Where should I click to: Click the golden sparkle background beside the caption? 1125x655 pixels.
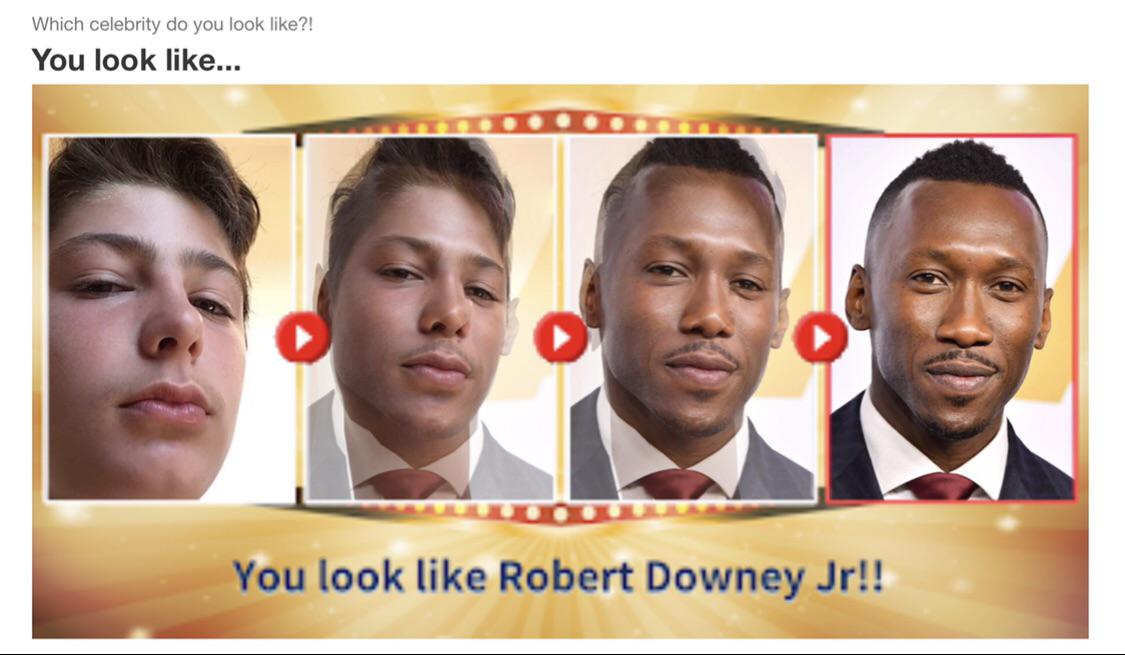tap(990, 578)
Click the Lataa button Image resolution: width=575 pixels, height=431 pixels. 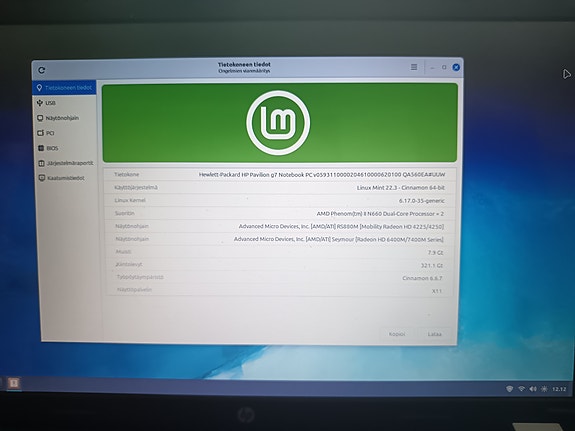(x=435, y=334)
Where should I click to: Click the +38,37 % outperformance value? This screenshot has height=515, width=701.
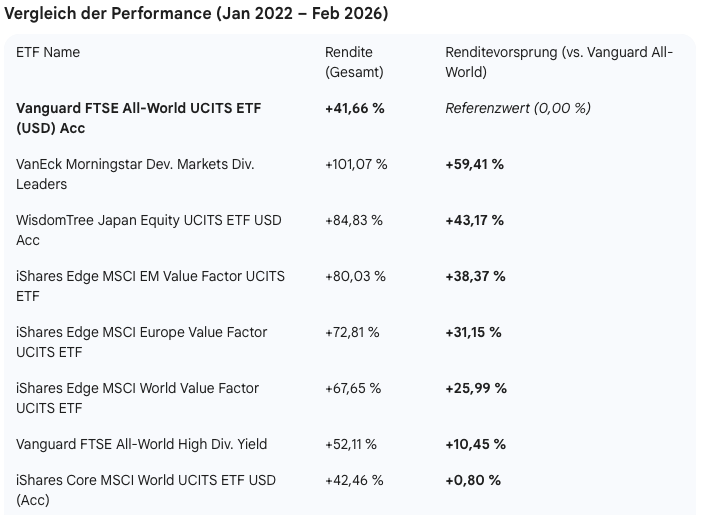(x=475, y=276)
_ _ _ _ _ _ _
Try it →
Reproduce exactly, with every picture left out, the lines from the one that contains "Where should I click to: Click the +38,37" to the final line of the records above.

Result of the exercise →
Where should I click to: Click the +38,37 % outperformance value? This screenshot has height=515, width=701.
(x=475, y=276)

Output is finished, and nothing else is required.